I couldn’t get into the studio today because, the heat would have made art making terrible and frustrating. I got some time to get things done so I’m not too worried about it. Just like life you have to avoid those tense moments in the studio. I feel like life is full of all these moments of restraint and understanding and I’ve been seeing that I am not always what I want to be. But, then what is it that I want to be? Right? Do you ask yourself this? Every morning are you questioning what you’re doing and where you’re heading and in the evening an uncertain sadness might creep into you. I’ve seen this happen to people I love and myself. What can give us a constant state of insurance? Like my bro. . .over on the other blog we wonder when we can trust others and when we can trust ourselves. In the work place it’s one thing and in our life and relationships it’s another. This struggle for understanding and happiness will go on and on I guess and I’m just embracing the riddles and troubles and going for a ride. I’ve known this for a really long time it’s just nice to remind myself that it’s way easier than it seems sometimes. You have to follow you heart. Toward people, work, art, everything and then that feeling of doubt doesn’t really appear so often..
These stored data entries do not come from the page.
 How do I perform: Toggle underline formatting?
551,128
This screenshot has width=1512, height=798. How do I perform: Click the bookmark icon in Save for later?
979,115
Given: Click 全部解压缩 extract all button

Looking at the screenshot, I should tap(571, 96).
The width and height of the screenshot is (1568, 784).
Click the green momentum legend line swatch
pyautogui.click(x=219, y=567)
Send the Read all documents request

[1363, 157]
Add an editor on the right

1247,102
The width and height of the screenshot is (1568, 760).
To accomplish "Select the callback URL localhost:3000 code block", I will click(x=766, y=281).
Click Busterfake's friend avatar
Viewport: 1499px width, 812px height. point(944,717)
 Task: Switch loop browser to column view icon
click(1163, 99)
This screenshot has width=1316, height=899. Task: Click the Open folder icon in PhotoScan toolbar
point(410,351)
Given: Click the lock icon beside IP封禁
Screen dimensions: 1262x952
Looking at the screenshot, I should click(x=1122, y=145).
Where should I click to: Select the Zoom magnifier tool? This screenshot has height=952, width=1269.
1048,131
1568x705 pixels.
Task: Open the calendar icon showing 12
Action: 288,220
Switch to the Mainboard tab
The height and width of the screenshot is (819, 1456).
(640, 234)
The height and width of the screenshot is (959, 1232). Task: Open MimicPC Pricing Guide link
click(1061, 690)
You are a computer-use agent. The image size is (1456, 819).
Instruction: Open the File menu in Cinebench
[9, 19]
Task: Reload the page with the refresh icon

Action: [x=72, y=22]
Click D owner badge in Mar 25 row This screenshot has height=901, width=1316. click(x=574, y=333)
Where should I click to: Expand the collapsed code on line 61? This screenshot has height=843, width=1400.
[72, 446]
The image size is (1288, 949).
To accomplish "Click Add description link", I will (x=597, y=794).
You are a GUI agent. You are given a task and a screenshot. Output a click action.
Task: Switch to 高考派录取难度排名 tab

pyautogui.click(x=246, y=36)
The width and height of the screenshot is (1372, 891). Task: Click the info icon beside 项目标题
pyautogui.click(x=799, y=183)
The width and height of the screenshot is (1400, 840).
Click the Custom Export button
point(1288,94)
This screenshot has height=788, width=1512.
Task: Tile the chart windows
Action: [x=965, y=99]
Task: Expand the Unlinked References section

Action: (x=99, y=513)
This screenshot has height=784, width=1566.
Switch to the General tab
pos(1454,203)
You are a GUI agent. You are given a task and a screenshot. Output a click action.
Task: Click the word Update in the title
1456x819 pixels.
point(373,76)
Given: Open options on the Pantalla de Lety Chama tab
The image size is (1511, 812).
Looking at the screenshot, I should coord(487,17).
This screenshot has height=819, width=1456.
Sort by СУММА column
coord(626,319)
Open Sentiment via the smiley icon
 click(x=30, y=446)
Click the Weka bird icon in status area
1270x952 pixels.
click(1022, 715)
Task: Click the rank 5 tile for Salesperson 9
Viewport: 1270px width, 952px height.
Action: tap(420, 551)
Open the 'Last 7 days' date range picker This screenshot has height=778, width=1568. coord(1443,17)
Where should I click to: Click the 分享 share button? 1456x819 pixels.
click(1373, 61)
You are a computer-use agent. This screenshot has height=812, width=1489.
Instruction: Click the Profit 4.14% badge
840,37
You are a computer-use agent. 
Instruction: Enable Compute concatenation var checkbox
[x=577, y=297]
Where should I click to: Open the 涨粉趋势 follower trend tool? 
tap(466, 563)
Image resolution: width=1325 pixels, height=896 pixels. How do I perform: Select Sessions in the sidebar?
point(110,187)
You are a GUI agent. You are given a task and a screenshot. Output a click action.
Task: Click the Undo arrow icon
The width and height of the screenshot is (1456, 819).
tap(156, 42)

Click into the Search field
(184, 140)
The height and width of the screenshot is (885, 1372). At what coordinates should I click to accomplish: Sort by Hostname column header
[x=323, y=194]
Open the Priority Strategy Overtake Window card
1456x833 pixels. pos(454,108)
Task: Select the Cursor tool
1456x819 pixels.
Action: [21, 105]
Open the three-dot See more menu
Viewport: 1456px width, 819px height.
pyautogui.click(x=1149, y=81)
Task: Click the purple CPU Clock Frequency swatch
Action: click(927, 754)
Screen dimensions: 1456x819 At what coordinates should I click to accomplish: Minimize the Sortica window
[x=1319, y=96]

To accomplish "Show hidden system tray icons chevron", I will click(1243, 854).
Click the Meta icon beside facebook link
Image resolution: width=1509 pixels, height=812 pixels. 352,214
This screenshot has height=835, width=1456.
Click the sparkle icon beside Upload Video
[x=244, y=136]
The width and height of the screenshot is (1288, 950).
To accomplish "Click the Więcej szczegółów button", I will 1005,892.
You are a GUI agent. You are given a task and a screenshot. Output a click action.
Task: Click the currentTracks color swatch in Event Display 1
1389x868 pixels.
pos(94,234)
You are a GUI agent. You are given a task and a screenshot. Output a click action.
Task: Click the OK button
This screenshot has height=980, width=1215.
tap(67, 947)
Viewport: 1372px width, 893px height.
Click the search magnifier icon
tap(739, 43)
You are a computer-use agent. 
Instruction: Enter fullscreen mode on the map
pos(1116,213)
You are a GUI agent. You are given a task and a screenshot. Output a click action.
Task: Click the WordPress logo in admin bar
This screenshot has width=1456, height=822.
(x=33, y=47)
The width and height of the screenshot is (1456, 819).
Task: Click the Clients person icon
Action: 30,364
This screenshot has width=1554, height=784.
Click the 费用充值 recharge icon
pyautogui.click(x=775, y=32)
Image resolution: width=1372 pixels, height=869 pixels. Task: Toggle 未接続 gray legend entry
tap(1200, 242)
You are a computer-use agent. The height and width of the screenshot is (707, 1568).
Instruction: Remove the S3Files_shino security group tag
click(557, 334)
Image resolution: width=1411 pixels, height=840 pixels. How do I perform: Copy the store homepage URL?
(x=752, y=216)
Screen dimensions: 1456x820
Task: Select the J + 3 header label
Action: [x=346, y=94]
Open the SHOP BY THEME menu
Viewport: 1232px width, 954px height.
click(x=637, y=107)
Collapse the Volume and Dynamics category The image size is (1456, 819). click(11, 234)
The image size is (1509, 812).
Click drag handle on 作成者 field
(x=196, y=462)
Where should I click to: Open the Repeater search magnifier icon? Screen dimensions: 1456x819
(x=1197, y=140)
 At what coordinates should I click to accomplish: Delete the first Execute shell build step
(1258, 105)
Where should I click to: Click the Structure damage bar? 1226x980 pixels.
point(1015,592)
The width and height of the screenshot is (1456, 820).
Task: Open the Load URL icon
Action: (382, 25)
Sometimes the front of my head hurts and the back of my neck tingles. Especially if I’m drinking a smoothie and it’s super hot out and also when I miss the people I love and it feels like they’ve disappeared. What is that? What is so powerful about loving those around us that we feel immediate pain and wonder all consumed in us at once? We’ve shed tears, shouted, and been angry, wanted to run away, forget who we are and do something we would have never dreamed of 1 minute earlier. We can destroy these connections that exist between us with a few words or gestures. With almost nothing at all everything that is here and there between us can vaporize and we’re left with those roots inside us burning for the life they once had outside of us and in another.

The heat kind of tests these things. It makes us not ourselves and if we can just relax and hopefully have cool water to cover ourselves in then we can make it through it without catching on fire. The cool water of our thoughts and feelings. Maybe I’m delirious but I want you to know I’m out here and I love you. Where ever you are. Is this why the middle east is in so much suffering? I know many reasons are apparent but, isn’t it strange how a lot of suffering in the world occurs in hot dry places and the peaceful countries are in cold dark places?